*Dataset entries:*
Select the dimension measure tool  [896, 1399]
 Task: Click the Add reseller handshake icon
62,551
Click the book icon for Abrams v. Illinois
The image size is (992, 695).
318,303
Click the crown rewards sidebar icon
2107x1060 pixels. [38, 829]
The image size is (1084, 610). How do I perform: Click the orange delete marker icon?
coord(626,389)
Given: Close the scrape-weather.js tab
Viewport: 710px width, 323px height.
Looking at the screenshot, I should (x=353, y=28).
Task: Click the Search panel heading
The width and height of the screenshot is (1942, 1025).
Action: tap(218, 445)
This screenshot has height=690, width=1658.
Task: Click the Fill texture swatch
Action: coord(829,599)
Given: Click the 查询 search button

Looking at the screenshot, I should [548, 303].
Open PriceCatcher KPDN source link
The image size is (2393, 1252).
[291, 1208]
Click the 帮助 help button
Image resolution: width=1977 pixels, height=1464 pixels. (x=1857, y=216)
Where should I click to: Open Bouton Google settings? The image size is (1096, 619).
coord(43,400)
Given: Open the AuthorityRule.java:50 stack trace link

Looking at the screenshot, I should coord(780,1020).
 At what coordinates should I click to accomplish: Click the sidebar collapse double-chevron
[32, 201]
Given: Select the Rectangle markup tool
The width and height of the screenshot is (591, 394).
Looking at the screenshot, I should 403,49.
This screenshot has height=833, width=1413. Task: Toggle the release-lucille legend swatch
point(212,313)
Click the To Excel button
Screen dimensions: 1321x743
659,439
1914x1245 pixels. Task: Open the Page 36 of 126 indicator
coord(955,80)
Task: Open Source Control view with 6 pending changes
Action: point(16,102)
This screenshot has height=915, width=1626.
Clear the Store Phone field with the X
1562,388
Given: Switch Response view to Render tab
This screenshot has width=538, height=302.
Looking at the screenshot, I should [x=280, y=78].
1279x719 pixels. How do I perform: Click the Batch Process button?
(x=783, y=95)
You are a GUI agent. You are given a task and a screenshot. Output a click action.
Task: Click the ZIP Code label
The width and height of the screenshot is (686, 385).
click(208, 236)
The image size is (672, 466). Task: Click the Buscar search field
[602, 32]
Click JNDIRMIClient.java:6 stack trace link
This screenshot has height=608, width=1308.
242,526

*What to produce:* Looking at the data above, count every line holding the word "Select" and state only the count.

*Result:* 2